— Task objective —
Reproduce the historical romance book list and guest post below in full, word for word.

— Passage —
--- begin ---

The Pursuit of Pleasure by Elizabeth Essex

Independent, politically-minded heiress Elizabeth Paxton has never wanted to marry, but longs for the freedom afforded to widows. The last thing she wants is dangerously attractive Captain Jameson Marlowe as a husband.

The Thief Steals Her Earl by Christina McKnight

The Earl of Cartwright is determined to find out who stole from his family. When he finds out the thief is the woman he’s fallen in love with, he must choose between duty and love.

Secrets in Scarlet by Erica Monroe

When a bluestocking with a scandalous past meets an idealistic sergeant, sparks fly as they work to solve a murder…but her secrets may lead to their undoing.

Sleeping Beau by Lila DiPasqua

Inspired by the tale of Sleeping Beauty–a scorching hot historical romance novella from the Fiery Tales series. One sleeping rake, one scorching kiss, one night of unforgettable passion…

The Art of Seduction by Eileen Richards

A spinster finds freedom as a theatre set painter until a chance meeting with the marquis who broke her heart has her questioning what she wants for her future.

The Madam’s Highlander by Madeline Martin

What’s the madam of a successful bawdy house in Edinburgh to do when she finds one of the English supported Black Watch soldiers needing to desert his post? She helps him, of course – but there’s a high price to pay.

Reckless Wager by Christy Carlyle

Victorian propriety and passions collide when a beautiful widow makes a wager with a wounded police detective bent on solving the Ripper mystery.


Heroines as Hellions: a Guest Post by Erica Monroe

“Though she be but little, she is fierce.” – William Shakespeare, A Midsummer Night’s Dream

erica monroeI have always been drawn to strong heroines. I am a child of the ‘90’s, growing up surrounded by American Girl dolls, highlighting women’s contribution to history, and stacks of Nancy Drew novels, teaching me that women could solve any problem with a bit of ingenuity and kindness. As I came of age, a plethora of television shows highlighting fierce women (Buffy the Vampire Slayer, Alias, Charmed, the X-Files all come to mind immediately) constantly reminded me that my value is not determined by the opinions of others, but by how I perceive myself. In college, I studied authors who changed the course of literature with their refusal to blindly follow society’s dictates that women could not possibly write as well as men. Jane Austen’s Emma, Charlotte Brontë’s Jane Eyre, and George Eliot’s Middlemarch solidified not just my love for nineteenth century Britain, but for determined and smart, yet still flawed, heroines.

--- end ---

— Information supplied —
--- begin ---

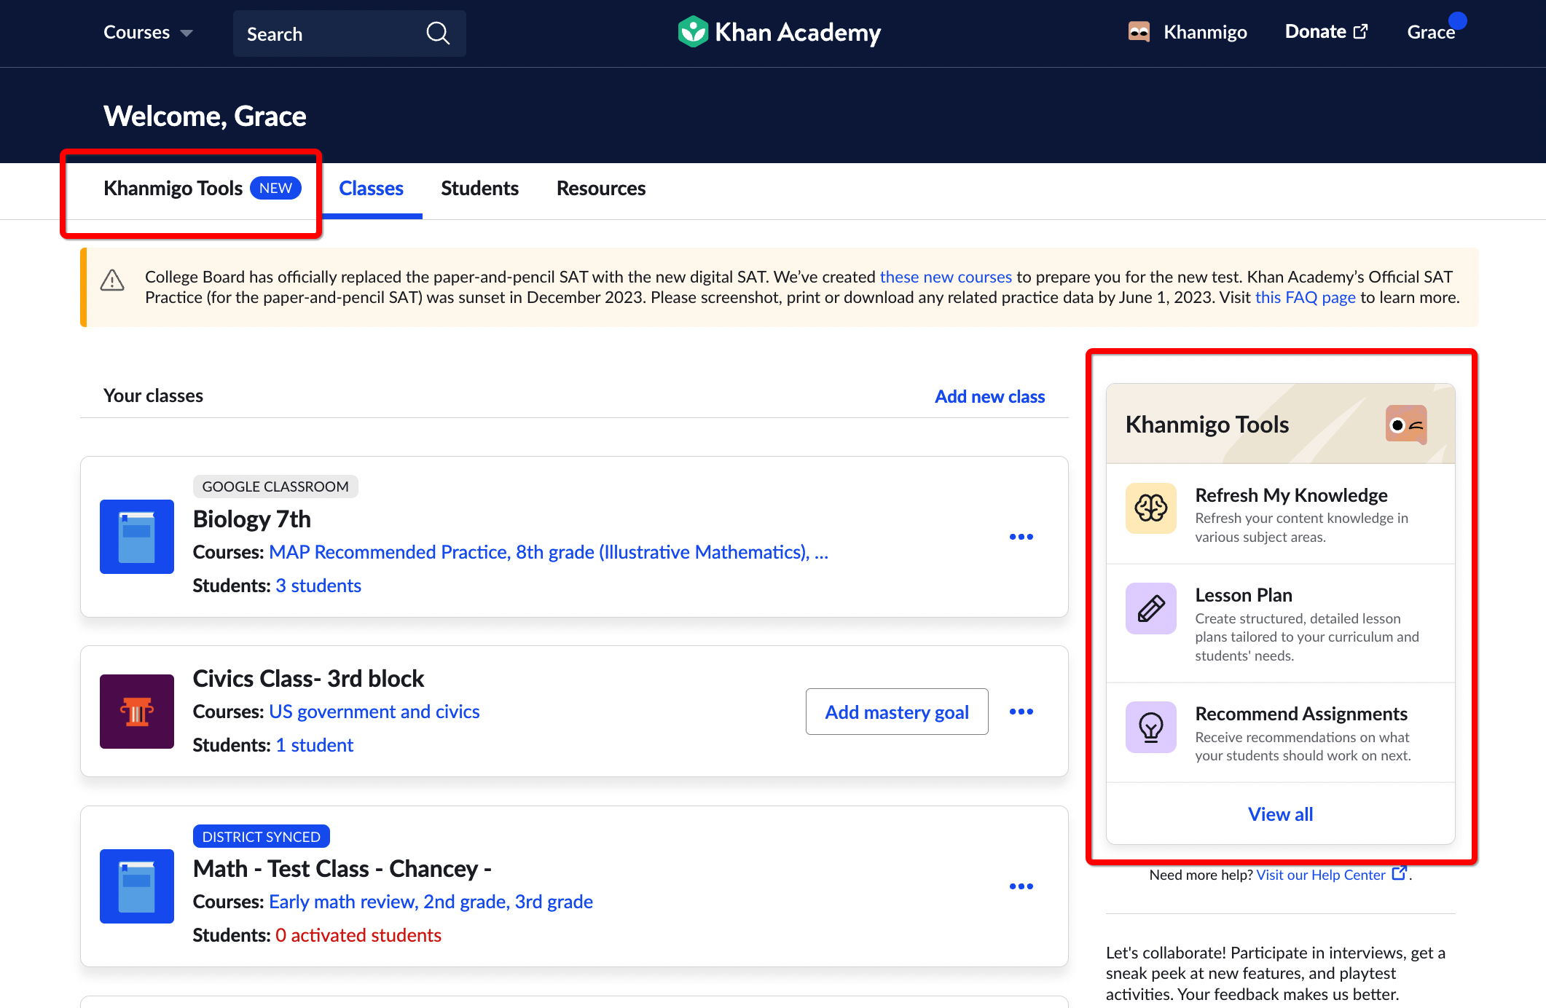The width and height of the screenshot is (1546, 1008).
Task: Open the options menu for Civics Class
Action: [1021, 712]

--- end ---

— Written response —
The Pursuit of Pleasure by Elizabeth Essex

Independent, politically-minded heiress Elizabeth Paxton has never wanted to marry, but longs for the freedom afforded to widows. The last thing she wants is dangerously attractive Captain Jameson Marlowe as a husband.

The Thief Steals Her Earl by Christina McKnight

The Earl of Cartwright is determined to find out who stole from his family. When he finds out the thief is the woman he’s fallen in love with, he must choose between duty and love.

Secrets in Scarlet by Erica Monroe

When a bluestocking with a scandalous past meets an idealistic sergeant, sparks fly as they work to solve a murder…but her secrets may lead to their undoing.

Sleeping Beau by Lila DiPasqua

Inspired by the tale of Sleeping Beauty–a scorching hot historical romance novella from the Fiery Tales series. One sleeping rake, one scorching kiss, one night of unforgettable passion…

The Art of Seduction by Eileen Richards

A spinster finds freedom as a theatre set painter until a chance meeting with the marquis who broke her heart has her questioning what she wants for her future.

The Madam’s Highlander by Madeline Martin

What’s the madam of a successful bawdy house in Edinburgh to do when she finds one of the English supported Black Watch soldiers needing to desert his post? She helps him, of course – but there’s a high price to pay.

Reckless Wager by Christy Carlyle

Victorian propriety and passions collide when a beautiful widow makes a wager with a wounded police detective bent on solving the Ripper mystery.


Heroines as Hellions: a Guest Post by Erica Monroe

“Though she be but little, she is fierce.” – William Shakespeare, A Midsummer Night’s Dream

erica monroeI have always been drawn to strong heroines. I am a child of the ‘90’s, growing up surrounded by American Girl dolls, highlighting women’s contribution to history, and stacks of Nancy Drew novels, teaching me that women could solve any problem with a bit of ingenuity and kindness. As I came of age, a plethora of television shows highlighting fierce women (Buffy the Vampire Slayer, Alias, Charmed, the X-Files all come to mind immediately) constantly reminded me that my value is not determined by the opinions of others, but by how I perceive myself. In college, I studied authors who changed the course of literature with their refusal to blindly follow society’s dictates that women could not possibly write as well as men. Jane Austen’s Emma, Charlotte Brontë’s Jane Eyre, and George Eliot’s Middlemarch solidified not just my love for nineteenth century Britain, but for determined and smart, yet still flawed, heroines.